I can only speak for my kids, who were mostly raised by their DSD. They’re adults now. They’re unbelievably close to DH. He’s always been a Dad to them where their bio-Dad has never bothered, and they’ve always appreciated this. He chose to do it.
They ring him for a chat more often than they call me. They ask for his advice and help. He’s been a fantastic role model to them. My DS is a wonderful partner to his DP and I know it’s because he’s grown up seeing a truly caring, supportive, happy relationship between me and DH. Similarly DD has high standards in her relationships. If I’d stayed single, their only point of reference for relationships would be mine and exH’s, which was utterly toxic and I’m sure the outcome would be very different.
Financially, as a couple we’ve given them a beautiful home with their own rooms, lovely holidays, and we were able to gift them deposits to buy their own homes. I never could have done this if I’d been on my own and struggling on one wage. Having a partner made it easier for me to advance my career, which has benefited us all.
DH has always done everything for them - taxiing them round, clearing up their vomit, school runs, cooking, watching them play football every weekend, etc. He taught them to drive, has done loads of renovations on their houses, and he would always move mountains for them.
I know my children. They adore him, and I know they feel blessed to have him in their lives. An example - DS recently took out payment protection insurance because “if anything happened to stepdad I’d be so devastated I’d need to take at least six months off work”, which I thought was sweet and ridiculous in equal measure! (DH has a life-limiting condition but is quite well at the moment).
That’s not to say he doesn’t get on their nerves sometimes, as do I. They get on ours at times too. That’s just family life.

Pixel coordinate grounding data:
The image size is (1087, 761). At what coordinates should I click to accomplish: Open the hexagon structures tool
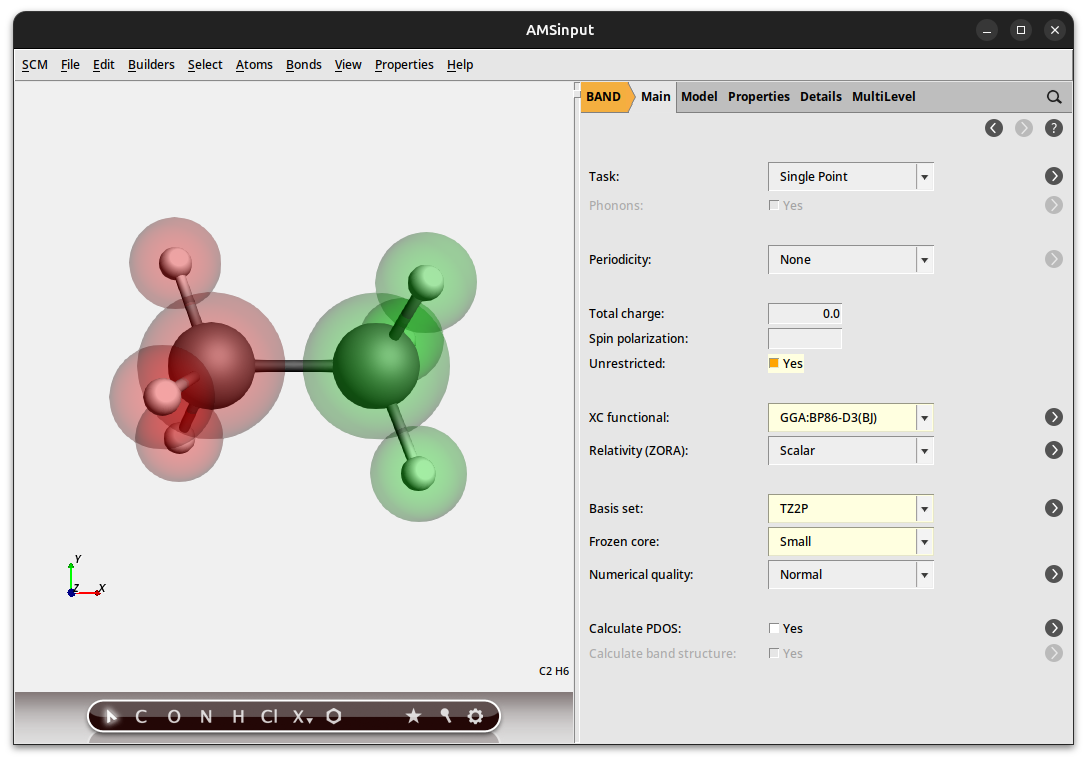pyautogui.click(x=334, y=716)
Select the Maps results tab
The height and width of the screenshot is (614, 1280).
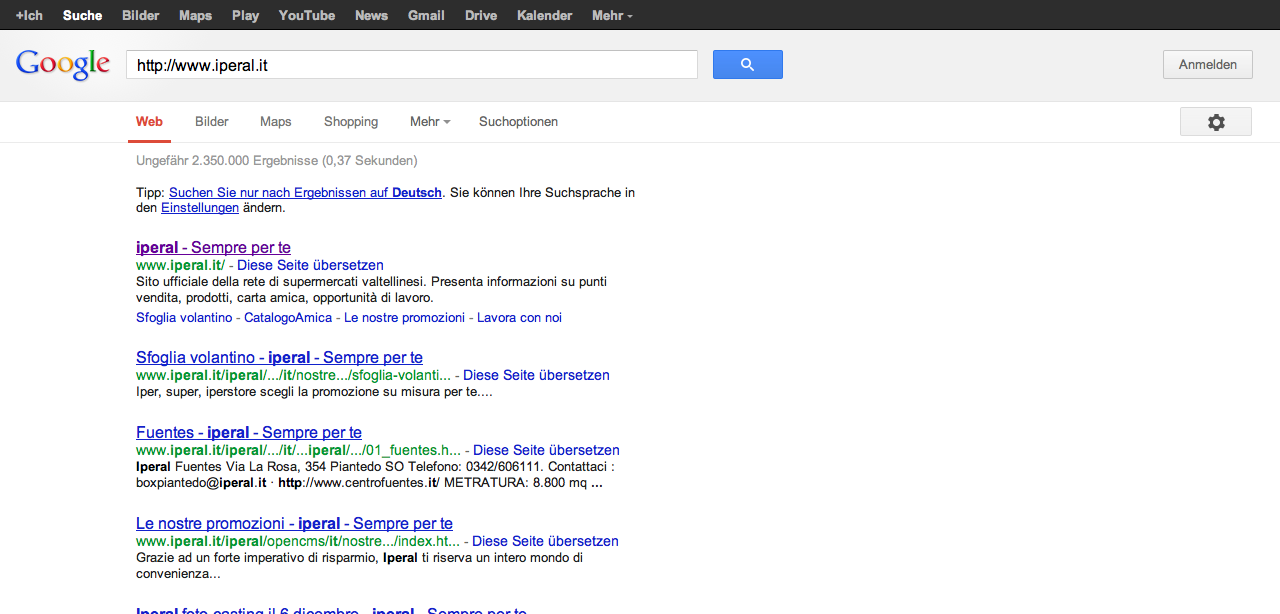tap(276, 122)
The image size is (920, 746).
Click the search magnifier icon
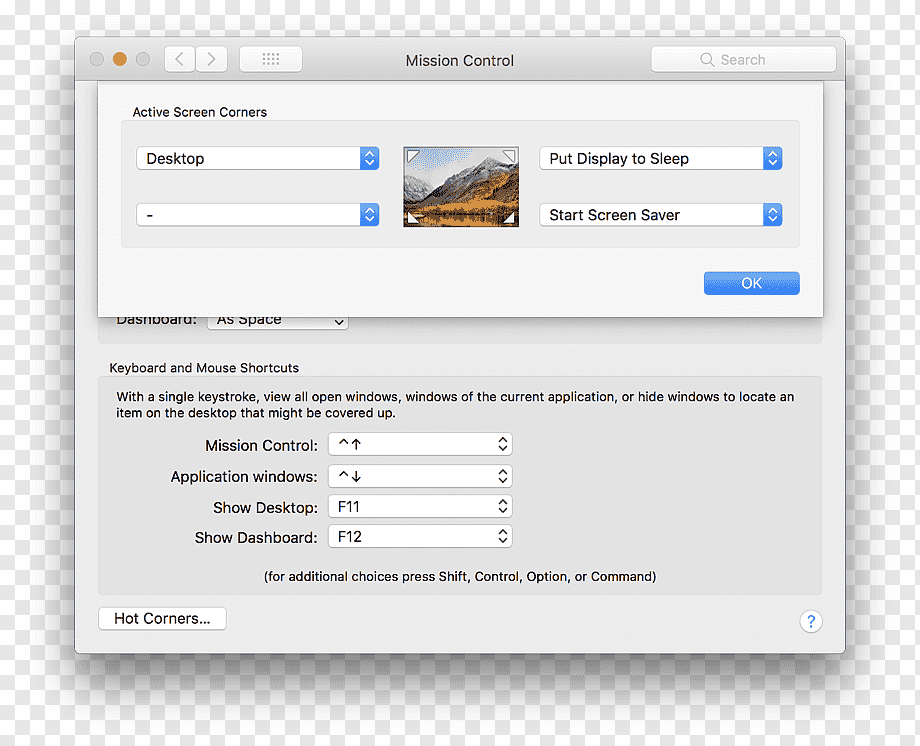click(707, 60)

### WHAT TO PRODUCE
Write out the stretch of the post about the stepdad from "Financially, as a" through "mountains for them.", swapping "holidays" for "trips".

### ANSWER FOR THE TASK
Financially, as a couple we’ve given them a beautiful home with their own rooms, lovely trips, and we were able to gift them deposits to buy their own homes. I never could have done this if I’d been on my own and struggling on one wage. Having a partner made it easier for me to advance my career, which has benefited us all.
DH has always done everything for them - taxiing them round, clearing up their vomit, school runs, cooking, watching them play football every weekend, etc. He taught them to drive, has done loads of renovations on their houses, and he would always move mountains for them.